- Task: Bring together copies of the lines in the data below that contain the word "checkbox".

Information provided Start Marker

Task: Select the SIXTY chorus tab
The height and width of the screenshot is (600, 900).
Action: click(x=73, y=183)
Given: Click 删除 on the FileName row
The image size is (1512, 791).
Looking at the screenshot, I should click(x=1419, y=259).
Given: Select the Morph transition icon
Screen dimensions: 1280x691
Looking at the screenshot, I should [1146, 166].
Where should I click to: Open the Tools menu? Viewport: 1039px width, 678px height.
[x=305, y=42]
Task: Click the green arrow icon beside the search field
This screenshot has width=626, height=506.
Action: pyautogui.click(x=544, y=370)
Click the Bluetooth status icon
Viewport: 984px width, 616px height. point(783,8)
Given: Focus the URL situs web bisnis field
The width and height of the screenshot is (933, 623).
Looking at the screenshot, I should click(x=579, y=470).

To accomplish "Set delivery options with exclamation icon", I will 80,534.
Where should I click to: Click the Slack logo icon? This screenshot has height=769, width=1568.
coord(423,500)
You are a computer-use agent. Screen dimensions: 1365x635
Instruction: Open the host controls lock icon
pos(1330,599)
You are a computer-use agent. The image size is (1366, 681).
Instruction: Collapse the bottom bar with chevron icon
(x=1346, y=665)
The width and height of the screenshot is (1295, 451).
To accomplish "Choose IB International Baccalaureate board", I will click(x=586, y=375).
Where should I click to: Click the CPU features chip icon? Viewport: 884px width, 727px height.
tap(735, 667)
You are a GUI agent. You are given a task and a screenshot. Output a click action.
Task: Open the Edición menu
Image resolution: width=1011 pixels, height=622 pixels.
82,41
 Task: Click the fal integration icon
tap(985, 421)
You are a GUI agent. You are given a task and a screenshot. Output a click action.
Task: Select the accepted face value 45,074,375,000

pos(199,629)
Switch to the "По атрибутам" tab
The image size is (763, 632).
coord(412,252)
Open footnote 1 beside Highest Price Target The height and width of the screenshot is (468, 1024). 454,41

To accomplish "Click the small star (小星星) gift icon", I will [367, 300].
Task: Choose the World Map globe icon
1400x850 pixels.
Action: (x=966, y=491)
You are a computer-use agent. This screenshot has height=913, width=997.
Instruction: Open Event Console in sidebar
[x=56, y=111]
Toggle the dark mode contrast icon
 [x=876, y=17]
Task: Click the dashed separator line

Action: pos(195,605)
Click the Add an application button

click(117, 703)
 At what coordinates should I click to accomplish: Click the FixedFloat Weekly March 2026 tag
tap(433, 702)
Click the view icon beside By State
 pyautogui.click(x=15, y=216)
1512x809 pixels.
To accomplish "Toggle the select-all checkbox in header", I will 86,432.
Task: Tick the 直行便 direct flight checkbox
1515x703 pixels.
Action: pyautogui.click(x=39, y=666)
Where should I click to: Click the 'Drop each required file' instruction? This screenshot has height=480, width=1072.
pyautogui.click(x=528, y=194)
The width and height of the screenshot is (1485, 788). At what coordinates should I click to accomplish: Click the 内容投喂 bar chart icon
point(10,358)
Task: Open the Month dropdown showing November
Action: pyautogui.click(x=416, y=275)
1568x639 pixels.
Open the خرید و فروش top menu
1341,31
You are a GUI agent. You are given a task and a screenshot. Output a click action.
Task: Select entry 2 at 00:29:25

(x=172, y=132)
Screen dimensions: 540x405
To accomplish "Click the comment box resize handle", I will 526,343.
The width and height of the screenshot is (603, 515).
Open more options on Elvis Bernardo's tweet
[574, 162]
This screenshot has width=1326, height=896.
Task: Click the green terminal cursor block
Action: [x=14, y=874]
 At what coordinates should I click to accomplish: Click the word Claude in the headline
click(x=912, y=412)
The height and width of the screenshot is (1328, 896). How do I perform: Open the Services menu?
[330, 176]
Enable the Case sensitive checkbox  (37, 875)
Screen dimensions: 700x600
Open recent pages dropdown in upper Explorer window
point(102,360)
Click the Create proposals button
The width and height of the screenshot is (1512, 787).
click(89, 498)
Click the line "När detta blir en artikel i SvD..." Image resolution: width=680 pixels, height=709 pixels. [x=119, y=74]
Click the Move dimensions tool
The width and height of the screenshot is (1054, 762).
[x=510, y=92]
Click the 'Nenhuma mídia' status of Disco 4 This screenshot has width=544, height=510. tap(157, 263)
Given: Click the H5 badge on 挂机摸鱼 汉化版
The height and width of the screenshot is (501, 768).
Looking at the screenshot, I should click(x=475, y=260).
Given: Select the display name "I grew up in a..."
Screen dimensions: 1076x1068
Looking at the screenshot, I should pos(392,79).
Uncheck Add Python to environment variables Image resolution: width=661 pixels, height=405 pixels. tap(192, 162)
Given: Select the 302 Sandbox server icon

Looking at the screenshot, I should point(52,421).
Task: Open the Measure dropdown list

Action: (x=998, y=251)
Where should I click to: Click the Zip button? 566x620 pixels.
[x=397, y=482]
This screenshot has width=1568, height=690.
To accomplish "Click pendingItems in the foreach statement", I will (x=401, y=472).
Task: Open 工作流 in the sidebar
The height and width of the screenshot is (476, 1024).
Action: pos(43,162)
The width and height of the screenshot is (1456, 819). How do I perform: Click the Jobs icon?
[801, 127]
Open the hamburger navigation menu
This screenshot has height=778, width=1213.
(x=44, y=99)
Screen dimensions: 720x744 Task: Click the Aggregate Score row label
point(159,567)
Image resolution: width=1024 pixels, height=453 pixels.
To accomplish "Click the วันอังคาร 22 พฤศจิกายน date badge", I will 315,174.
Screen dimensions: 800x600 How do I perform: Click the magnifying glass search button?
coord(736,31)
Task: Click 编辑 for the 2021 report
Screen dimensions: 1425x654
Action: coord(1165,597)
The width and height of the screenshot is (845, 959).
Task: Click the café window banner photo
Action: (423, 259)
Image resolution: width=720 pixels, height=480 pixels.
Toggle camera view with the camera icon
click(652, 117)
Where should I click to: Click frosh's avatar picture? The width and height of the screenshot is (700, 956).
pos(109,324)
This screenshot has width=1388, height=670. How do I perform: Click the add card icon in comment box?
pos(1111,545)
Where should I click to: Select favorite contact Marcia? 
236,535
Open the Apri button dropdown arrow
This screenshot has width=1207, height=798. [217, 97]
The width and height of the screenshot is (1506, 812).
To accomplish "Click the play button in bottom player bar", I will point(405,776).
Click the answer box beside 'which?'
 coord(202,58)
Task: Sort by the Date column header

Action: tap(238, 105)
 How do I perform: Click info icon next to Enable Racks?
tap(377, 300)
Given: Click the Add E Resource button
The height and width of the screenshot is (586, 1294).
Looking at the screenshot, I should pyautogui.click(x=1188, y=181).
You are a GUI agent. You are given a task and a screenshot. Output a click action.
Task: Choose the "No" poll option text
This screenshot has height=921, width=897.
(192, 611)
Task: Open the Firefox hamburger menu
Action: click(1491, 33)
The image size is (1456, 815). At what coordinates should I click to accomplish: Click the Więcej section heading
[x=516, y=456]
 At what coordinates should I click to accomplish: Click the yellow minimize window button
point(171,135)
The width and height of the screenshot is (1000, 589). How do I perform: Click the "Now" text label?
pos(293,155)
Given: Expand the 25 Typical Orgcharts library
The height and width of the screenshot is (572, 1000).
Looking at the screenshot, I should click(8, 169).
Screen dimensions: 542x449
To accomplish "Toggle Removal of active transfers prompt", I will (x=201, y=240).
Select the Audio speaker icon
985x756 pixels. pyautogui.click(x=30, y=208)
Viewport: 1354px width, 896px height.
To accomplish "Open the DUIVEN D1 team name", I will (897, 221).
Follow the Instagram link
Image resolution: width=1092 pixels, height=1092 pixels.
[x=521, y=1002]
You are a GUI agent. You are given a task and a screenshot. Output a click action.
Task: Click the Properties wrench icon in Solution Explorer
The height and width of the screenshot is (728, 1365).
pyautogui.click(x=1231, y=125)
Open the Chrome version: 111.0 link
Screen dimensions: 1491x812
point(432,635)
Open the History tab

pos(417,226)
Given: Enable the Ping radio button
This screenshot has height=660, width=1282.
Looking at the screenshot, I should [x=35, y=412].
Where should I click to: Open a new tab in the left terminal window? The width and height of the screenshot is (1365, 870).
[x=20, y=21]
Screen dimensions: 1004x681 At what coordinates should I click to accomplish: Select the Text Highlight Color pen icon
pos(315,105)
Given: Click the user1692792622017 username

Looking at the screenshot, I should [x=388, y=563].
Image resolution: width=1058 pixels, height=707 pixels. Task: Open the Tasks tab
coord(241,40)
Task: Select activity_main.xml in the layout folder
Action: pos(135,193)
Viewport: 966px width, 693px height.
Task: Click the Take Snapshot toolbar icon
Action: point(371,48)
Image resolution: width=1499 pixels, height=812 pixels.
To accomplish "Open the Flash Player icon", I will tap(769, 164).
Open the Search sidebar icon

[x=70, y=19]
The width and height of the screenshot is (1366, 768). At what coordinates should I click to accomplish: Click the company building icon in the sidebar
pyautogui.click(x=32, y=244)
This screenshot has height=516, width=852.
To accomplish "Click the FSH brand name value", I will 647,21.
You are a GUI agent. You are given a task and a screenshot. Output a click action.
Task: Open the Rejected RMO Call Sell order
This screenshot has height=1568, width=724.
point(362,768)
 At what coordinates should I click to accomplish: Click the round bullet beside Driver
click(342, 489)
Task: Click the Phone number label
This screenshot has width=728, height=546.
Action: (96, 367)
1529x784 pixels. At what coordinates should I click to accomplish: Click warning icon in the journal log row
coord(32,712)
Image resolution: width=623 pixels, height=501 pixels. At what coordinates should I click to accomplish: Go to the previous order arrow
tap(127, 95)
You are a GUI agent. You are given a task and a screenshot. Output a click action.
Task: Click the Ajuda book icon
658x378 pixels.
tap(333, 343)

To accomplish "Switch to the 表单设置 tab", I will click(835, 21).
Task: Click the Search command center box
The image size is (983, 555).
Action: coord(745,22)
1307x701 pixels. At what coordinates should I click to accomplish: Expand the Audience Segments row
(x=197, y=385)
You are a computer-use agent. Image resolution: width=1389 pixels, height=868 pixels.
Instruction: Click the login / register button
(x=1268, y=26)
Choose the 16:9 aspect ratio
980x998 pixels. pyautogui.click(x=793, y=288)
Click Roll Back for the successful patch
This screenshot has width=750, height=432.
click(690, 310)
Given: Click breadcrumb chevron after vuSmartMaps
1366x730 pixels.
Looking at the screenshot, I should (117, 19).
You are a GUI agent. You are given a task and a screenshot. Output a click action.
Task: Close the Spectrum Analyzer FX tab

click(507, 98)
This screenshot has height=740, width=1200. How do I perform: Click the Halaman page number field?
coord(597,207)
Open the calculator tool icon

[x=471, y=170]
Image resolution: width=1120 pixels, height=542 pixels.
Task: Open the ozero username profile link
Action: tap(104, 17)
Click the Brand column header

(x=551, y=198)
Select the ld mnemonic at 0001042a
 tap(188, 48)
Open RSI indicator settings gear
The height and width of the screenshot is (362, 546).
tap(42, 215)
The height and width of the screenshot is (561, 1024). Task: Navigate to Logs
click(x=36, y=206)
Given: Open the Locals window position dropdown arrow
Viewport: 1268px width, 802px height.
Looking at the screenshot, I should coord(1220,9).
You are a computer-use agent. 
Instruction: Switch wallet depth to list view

Information provided End Marker

- Answer to the problem:
To accomplish "Toggle the select-all checkbox in header", I will 86,432.
Task: Tick the 直行便 direct flight checkbox
Enable the Case sensitive checkbox  (37, 875)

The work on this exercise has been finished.